No por ello nos convertimos en unos padres indignos. No le abandonamos en la escuela. Por el contrario, seguimos muy de cerca sus progresos. La maestra nos tenía por padres atentos, presentes en todas las reuniones, «abiertos al diálogo».
Ayudamos al aprendiz a hacer sus deberes y cuando manifestó los primeros signos de cansancio en materia de lectura, insistimos valientemente en que leyera su página diaria, en voz alta, y entendiera su sentido.
No siempre fácil.
Un parto de cada sílaba.
El sentido de la palabra perdido en el mismo esfuerzo de su composición.

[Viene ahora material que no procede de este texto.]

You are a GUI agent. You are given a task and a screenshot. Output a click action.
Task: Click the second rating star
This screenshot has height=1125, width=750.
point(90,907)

El sentido de la frase atomizado por la cantidad de palabras.
Retroceder.
Repetir.
Incansablemente.
—A ver, ¿qué acabas de leer ahora? ¿Qué quiere decir?
Y eso, en el peor momento del día. O sea a su regreso de la escuela, o sea a nuestro regreso del trabajo. O sea en la cumbre de su fatiga, o sea en el vacío de nuestras fuerzas.
—¡No haces ningún esfuerzo!
Nervios, gritos, renuncias espectaculares, puertas que suenan, o testarudez:
—¡A repetirlo todo, a repetirlo todo desde el principio!
Y lo repetía, desde el principio, deformando cada palabra con el temblor de sus labios.
—¡No seas farsante!
Pero aquella infelicidad no intentaba engañamos. Era una infelicidad real, incontrolable, que nos expresaba el dolor, precisamente, de no poder controlar nada, de no interpretar el papel a nuestra satisfacción, y que se alimentaba mucho más de la fuente de nuestra inquietud que de las manifestaciones de nuestra impaciencia.
Porque estábamos inquietos.
Con una inquietud que no tardó en compararle con otros chicos de su edad.
Y en interrogar a otros amigos cuya hija, no, no, iba muy bien en la escuela, y devoraba los libros, sí.
¿Era sordo? ¿Quizá disléxico? ¿Protagonizaría un «fracaso escolar»? ¿Acumularía un retraso irrecuperable?
Consultas varias: audiograma de lo más normal. Diagnósticos tranquilizadores de los ortofonistas. Serenidad de los psicólogos…
¿Entonces qué?
¿Vago?
¿Simplemente vago?
No, iba a su ritmo, eso es todo, y que no es necesariamente el de otro, y que no es necesariamente el ritmo uniforme de una vida, su ritmo de aprender a leer, que conoce sus aceleraciones y sus bruscas regresiones, sus períodos de bulimia y sus largas siestas digestivas, su sed de progresar y su miedo a decepcionar…
Sólo que nosotros, «pedagogos», somos unos ávidos usureros. Poseedores del Saber, lo prestamos a interés. Tiene que rendir. ¡Y rápido! Porque, si no, dudamos de nosotros mismos.